> **EXERCISE DETAILS**
Repeat every one of the lines below word for word, from the first to the last.

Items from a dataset
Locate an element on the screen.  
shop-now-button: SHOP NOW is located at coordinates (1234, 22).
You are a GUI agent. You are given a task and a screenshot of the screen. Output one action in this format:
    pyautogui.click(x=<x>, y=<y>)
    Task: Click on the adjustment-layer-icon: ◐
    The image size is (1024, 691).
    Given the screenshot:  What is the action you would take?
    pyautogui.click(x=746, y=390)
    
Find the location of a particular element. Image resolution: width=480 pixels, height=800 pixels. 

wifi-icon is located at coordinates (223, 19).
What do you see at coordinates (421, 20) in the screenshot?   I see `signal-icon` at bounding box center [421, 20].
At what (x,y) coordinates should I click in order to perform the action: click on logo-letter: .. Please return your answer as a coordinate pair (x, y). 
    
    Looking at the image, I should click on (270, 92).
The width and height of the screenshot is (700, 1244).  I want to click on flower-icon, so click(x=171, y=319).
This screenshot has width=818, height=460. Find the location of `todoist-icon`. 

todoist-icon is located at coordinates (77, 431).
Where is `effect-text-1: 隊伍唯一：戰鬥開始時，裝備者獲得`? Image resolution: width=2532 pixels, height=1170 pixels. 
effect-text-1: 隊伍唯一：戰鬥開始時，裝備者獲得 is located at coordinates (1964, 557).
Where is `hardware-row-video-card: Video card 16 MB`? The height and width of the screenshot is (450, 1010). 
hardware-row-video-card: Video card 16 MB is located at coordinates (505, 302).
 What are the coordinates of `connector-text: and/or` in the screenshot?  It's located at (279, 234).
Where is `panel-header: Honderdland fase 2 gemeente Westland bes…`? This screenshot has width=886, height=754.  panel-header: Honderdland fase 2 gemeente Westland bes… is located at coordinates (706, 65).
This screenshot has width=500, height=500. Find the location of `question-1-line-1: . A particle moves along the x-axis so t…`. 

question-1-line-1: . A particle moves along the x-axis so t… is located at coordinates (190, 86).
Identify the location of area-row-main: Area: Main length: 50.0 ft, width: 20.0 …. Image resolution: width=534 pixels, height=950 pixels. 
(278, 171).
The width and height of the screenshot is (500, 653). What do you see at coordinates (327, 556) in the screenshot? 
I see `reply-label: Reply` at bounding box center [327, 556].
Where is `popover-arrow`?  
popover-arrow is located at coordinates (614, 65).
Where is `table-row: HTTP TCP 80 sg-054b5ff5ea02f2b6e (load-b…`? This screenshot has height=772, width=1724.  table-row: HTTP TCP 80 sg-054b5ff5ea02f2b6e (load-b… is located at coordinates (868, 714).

> **EXERCISE ANSWER**
Locate an element on the screen.  
shop-now-button: SHOP NOW is located at coordinates (1234, 22).
You are a GUI agent. You are given a task and a screenshot of the screen. Output one action in this format:
    pyautogui.click(x=<x>, y=<y>)
    Task: Click on the adjustment-layer-icon: ◐
    The image size is (1024, 691).
    Given the screenshot:  What is the action you would take?
    pyautogui.click(x=746, y=390)
    
Find the location of a particular element. Image resolution: width=480 pixels, height=800 pixels. 

wifi-icon is located at coordinates (223, 19).
What do you see at coordinates (421, 20) in the screenshot?   I see `signal-icon` at bounding box center [421, 20].
At what (x,y) coordinates should I click in order to perform the action: click on logo-letter: .. Please return your answer as a coordinate pair (x, y). 
    
    Looking at the image, I should click on (270, 92).
The width and height of the screenshot is (700, 1244).  I want to click on flower-icon, so click(x=171, y=319).
This screenshot has width=818, height=460. Find the location of `todoist-icon`. 

todoist-icon is located at coordinates (77, 431).
Where is `effect-text-1: 隊伍唯一：戰鬥開始時，裝備者獲得`? Image resolution: width=2532 pixels, height=1170 pixels. 
effect-text-1: 隊伍唯一：戰鬥開始時，裝備者獲得 is located at coordinates (1964, 557).
Where is `hardware-row-video-card: Video card 16 MB`? The height and width of the screenshot is (450, 1010). 
hardware-row-video-card: Video card 16 MB is located at coordinates (505, 302).
 What are the coordinates of `connector-text: and/or` in the screenshot?  It's located at (279, 234).
Where is `panel-header: Honderdland fase 2 gemeente Westland bes…`? This screenshot has width=886, height=754.  panel-header: Honderdland fase 2 gemeente Westland bes… is located at coordinates (706, 65).
This screenshot has width=500, height=500. Find the location of `question-1-line-1: . A particle moves along the x-axis so t…`. 

question-1-line-1: . A particle moves along the x-axis so t… is located at coordinates (190, 86).
Identify the location of area-row-main: Area: Main length: 50.0 ft, width: 20.0 …. Image resolution: width=534 pixels, height=950 pixels. 
(278, 171).
The width and height of the screenshot is (500, 653). What do you see at coordinates (327, 556) in the screenshot? 
I see `reply-label: Reply` at bounding box center [327, 556].
Where is `popover-arrow`?  
popover-arrow is located at coordinates (614, 65).
Where is `table-row: HTTP TCP 80 sg-054b5ff5ea02f2b6e (load-b…`? This screenshot has height=772, width=1724.  table-row: HTTP TCP 80 sg-054b5ff5ea02f2b6e (load-b… is located at coordinates (868, 714).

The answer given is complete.